To avoid this leak, we could pattern-match on pls eagerly rather than doing the lazy record selection (closure_env pls) in the definition of closure_env'. That’s exactly what I did to fix this particular leak, as you can see in the patch that fixes it.

Fixing one leak isn’t necessarily enough: the data structure might be retained in multiple different ways, and it won’t be garbage collected until all the references are squashed. In total I found

  • 7 leaks in GHCi that were collectively responsible for the original leak, and
  • A further 10 leaks that only appeared when GHC was compiled without optimisation. (It seems that GHC’s optimiser is pretty good at fixing space leaks by itself)

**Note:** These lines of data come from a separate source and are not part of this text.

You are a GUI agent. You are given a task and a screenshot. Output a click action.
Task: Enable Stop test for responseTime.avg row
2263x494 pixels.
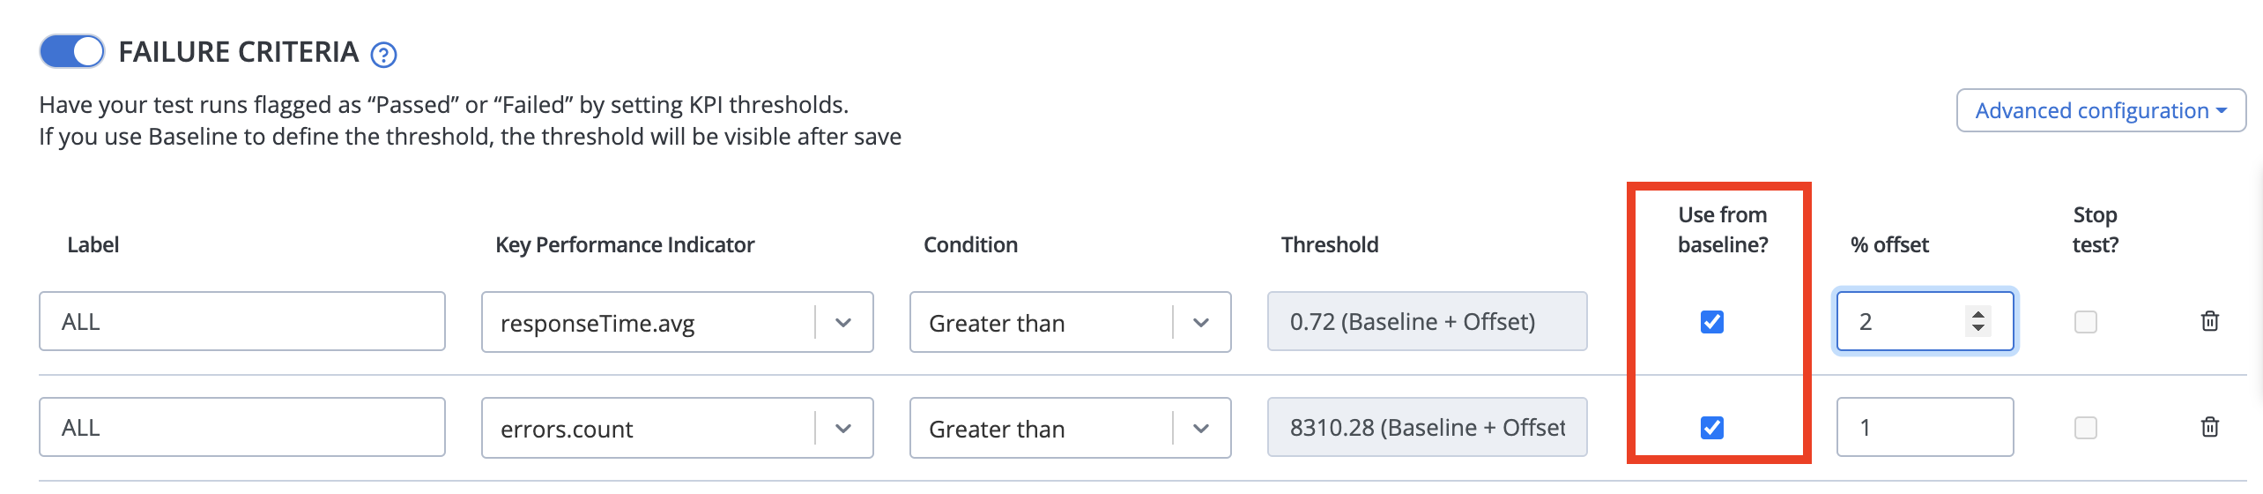coord(2086,322)
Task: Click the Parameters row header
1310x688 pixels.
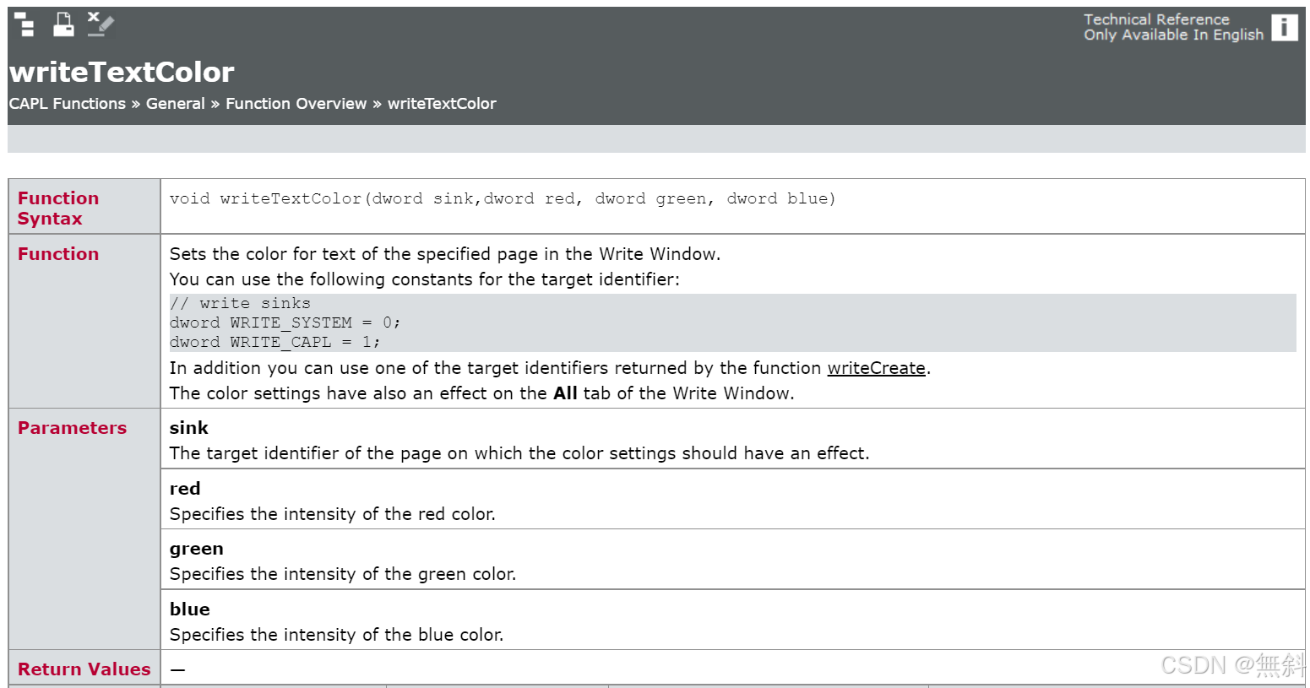Action: point(72,428)
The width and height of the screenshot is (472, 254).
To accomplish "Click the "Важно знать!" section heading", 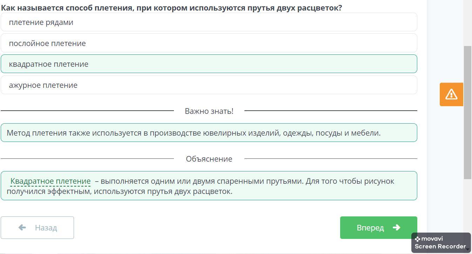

You might ask how anyone could have found these without undergoing this complicated debugging process. And whether there are more lurking that we haven’t found yet. These are really good questions, and I don’t have a good answer for either. But at least we’re in a better place now:

  • The leaks are fixed, and we have a regression test to prevent them being reintroduced.
  • If you happen to write a patch that introduces a leak, you’ll know what the patch is, so you have a head start in debugging it.

Could we do better?

Obviously this is all a bit painful and we could definitely build better tools to make this process easier. Perhaps something based on heap-view which was recently added to GHC? I’d love to see someone tackle this.